Organisierte Straffreiheit

Wie ein wirklich feindlicher Akt der Spionage verfolgt wird, erlebt man dieser Tage: Das Oberlandesgericht Stuttgart verurteilte das russische Agentenehepaar mit dem unauffälligen Tarnnamen ›Anschlag‹ wegen Agententätigkeit zu sechseinhalb bzw. fünfeinhalb Jahren Haft. »Sie hatten als biedere Familie getarnt Hunderte Dokumente zu EU und Nato an den russischen Geheimdienst SWR geliefert.« (zeit.de vom 2.7.2013)

Was (nicht) passiert, wenn es sich um einen freundlicher Akt der Spionage handelt, erleben wir zeitgleich: »Die Bundesanwaltschaft prüft Berichte über die weltweite Datenspionage der US-Geheimdienste. Damit soll geklärt werden, ob die Karlsruher Behörde für mögliche Ermittlungen zuständig ist. ›Die Bundesanwaltschaft wertet die öffentliche Berichterstattung im Hinblick auf ihre gesetzlichen Aufgaben sorgsam aus‹ … Formale Ermittlungen sind damit nicht aufgenommen.« (FR vom 30.6.2013)

Aber keine Sorge: Selbst wenn dieses kaum noch zu verhüllendes Desinteresse an einer Strafverfolgung zu einem Ermittlungsverfahren führen würde, hätte nicht die Bundesanwaltschaft das letzte Wort, sondern die amtierende Bundesregierung. Sie kann ein solch unliebsames Verfahren unterbinden, wenn eine juristischen Aufklärung ›nationalen Interessen‹ in die Quere kämen.

Sage jetzt niemand, dass man ein solches System der Straffreiheit aus diktatorischen Regimen kenne.

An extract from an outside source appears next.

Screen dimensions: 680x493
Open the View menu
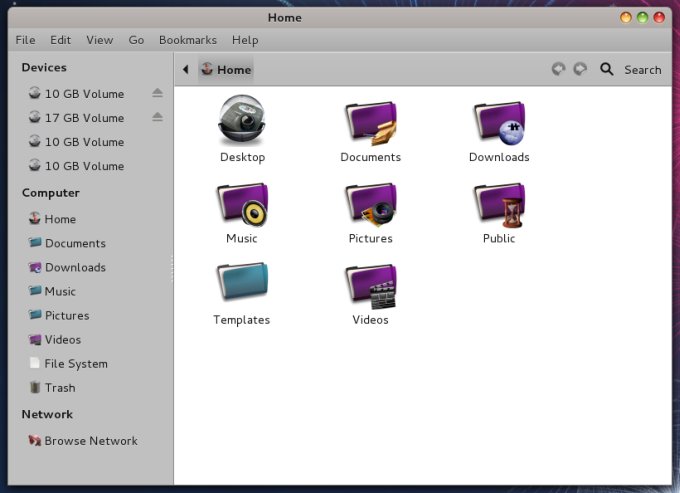(x=99, y=40)
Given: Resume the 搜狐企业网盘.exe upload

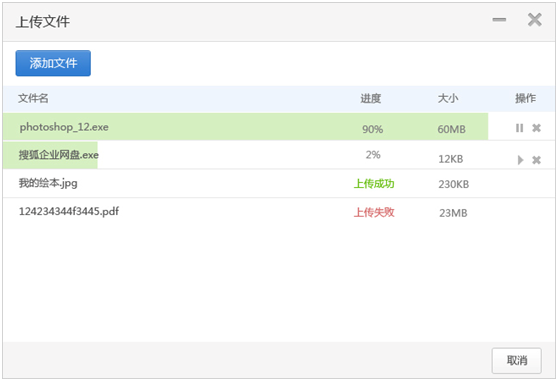Looking at the screenshot, I should click(x=520, y=160).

Geheimnisverrat als Regierungsgrundlage

Edward Snowden wird Geheimnis- und Landesverrat vorgeworfen. Die US-Regierung fordert seine Auslieferung von Russland und der Welt. Es gehört zu den pittoresken Umständen dieser Strafverfolgung, dass die US- Regierung in ihrem Auslieferungsbegehren gegenüber Russland – unbeabsichtigterweise – ihre Missachtung gegenüber ihren eigenen Gesetzen offenbarte. In besagten Auslieferungsverfahren wird der russischen Regierung angeboten, Edward Snowden in den USA weder zu ermorden (Todesstrafe), noch zu foltern. Ein implizites Eingeständnis der amtierenden US-Regierung, was in den USA ansonsten durchaus üblich ist: legal in Gestalt der Todesstrafe, illegal, in Form von Folter, die US-Regierungen nicht nur auf eigenem Territorium praktizieren, sondern auch mithilfe befreundeter Regierungen (Renditon-Programm) weltweit organisieren.

Ein Geheimnis zu lüften, das Regierungskriminalität und Staatsverbrechen schützen soll, ist also nicht Verrat, sondern die notwendige Bedingung, rechts- und verfassungswidrige Praktiken einer Regierung nicht länger tatenlos hinzunehmen.

Nehmen wir dennoch den Strafparagrafen ›Geheimnisverrat‹ für einige Augenblicke ernst, dann stellt sich doch die Frage, ob dieser zu allererst gegen Regierungen anzuwenden ist, die fortgesetzt ihre BürgerInnen nicht vor Angriffen schützen, sondern sich mit den Angreifern gegen die jeweilige Bevölkerung verschworen haben. Schließlich gehört es zur Garantenpflicht einer jeder Regierung, ihre BürgerInnen vor rechts- und verfassungswidrige Angriffe zu schützen. Löst sie diese Garantenpflicht nicht ein, kollaboriert sie vielmehr mit den Angreifern, dann bricht eine solche Regierung den Gesellschaftsvertrag zwischen ihren BürgerInnen und der Staatsmacht.

Dann geht es nicht mehr um Loyalität, sondern um die Verpflichtung und Aufgabe, einer solchen Regierung jede Form von Loyalität zu entziehen.